*EXERCISE DETAILS*
Within the entries below, please return exactly the lines from the one with "Given: Click the Opportunity column header" through the one with "You are a computer-use", leaving out any pictures.

*RECORDS SUPPLIED*
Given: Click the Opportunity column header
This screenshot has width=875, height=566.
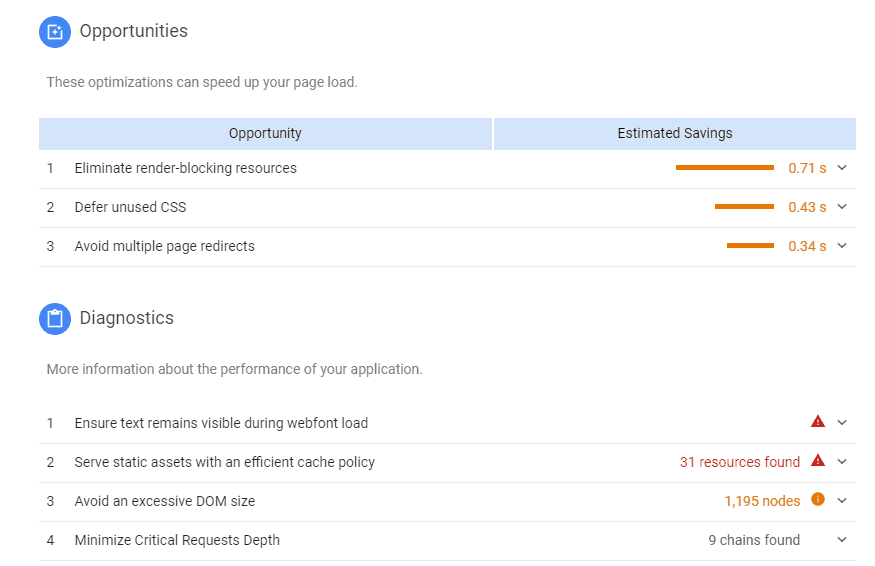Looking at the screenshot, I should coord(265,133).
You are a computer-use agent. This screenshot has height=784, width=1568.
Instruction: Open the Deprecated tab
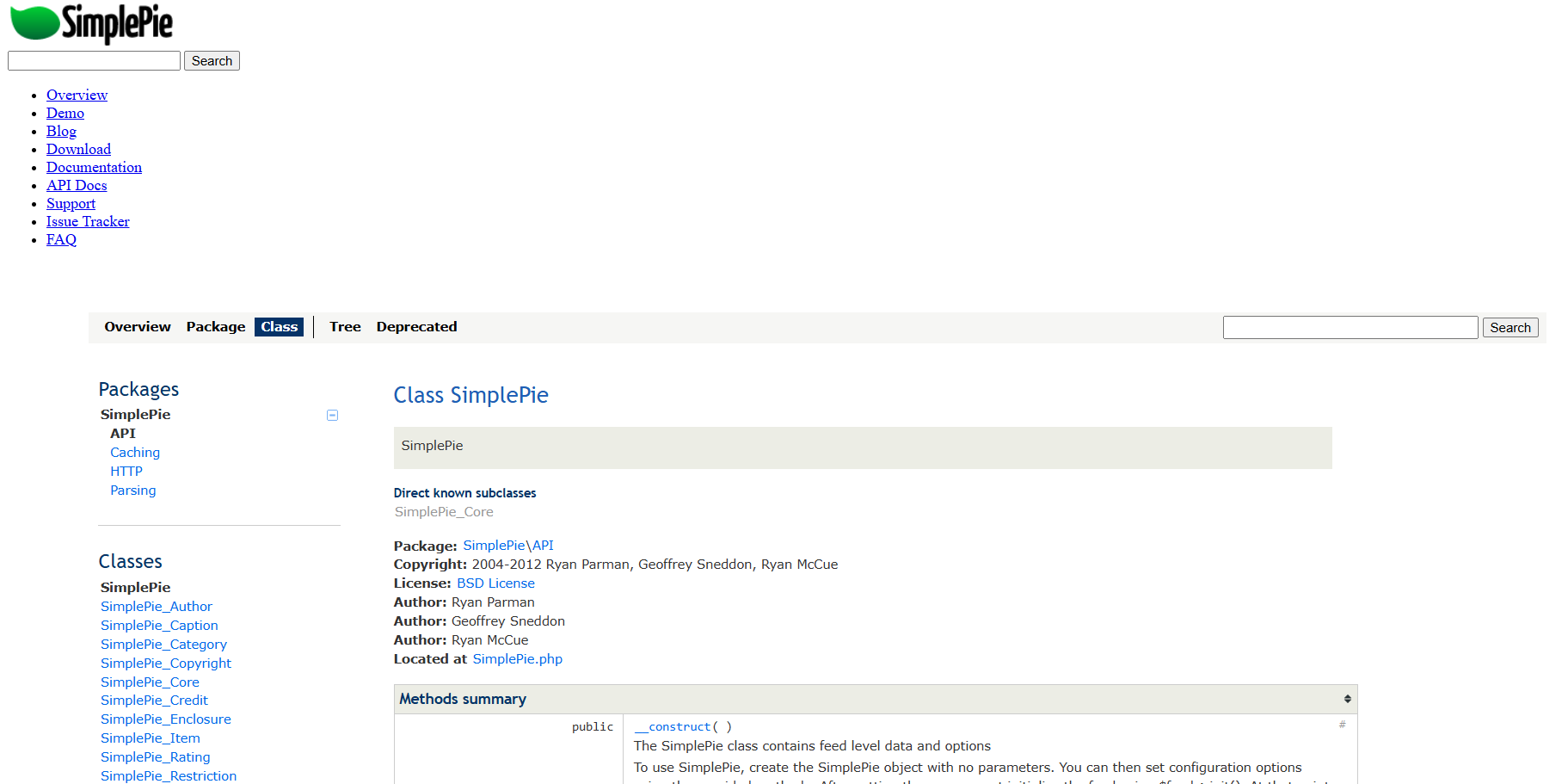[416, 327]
...
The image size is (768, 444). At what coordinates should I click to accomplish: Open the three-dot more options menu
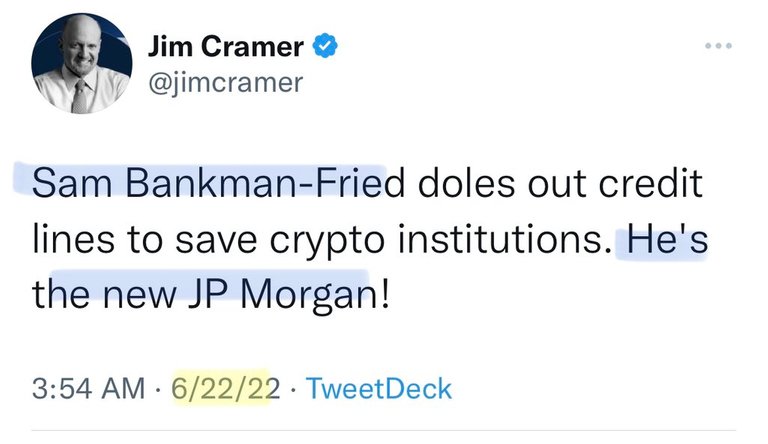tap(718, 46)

*WRITTEN REPLY*
Given: Click the Opportunity column header
This screenshot has width=875, height=566.
Looking at the screenshot, I should coord(265,133).
You are a computer-use agent. This screenshot has height=784, width=1568.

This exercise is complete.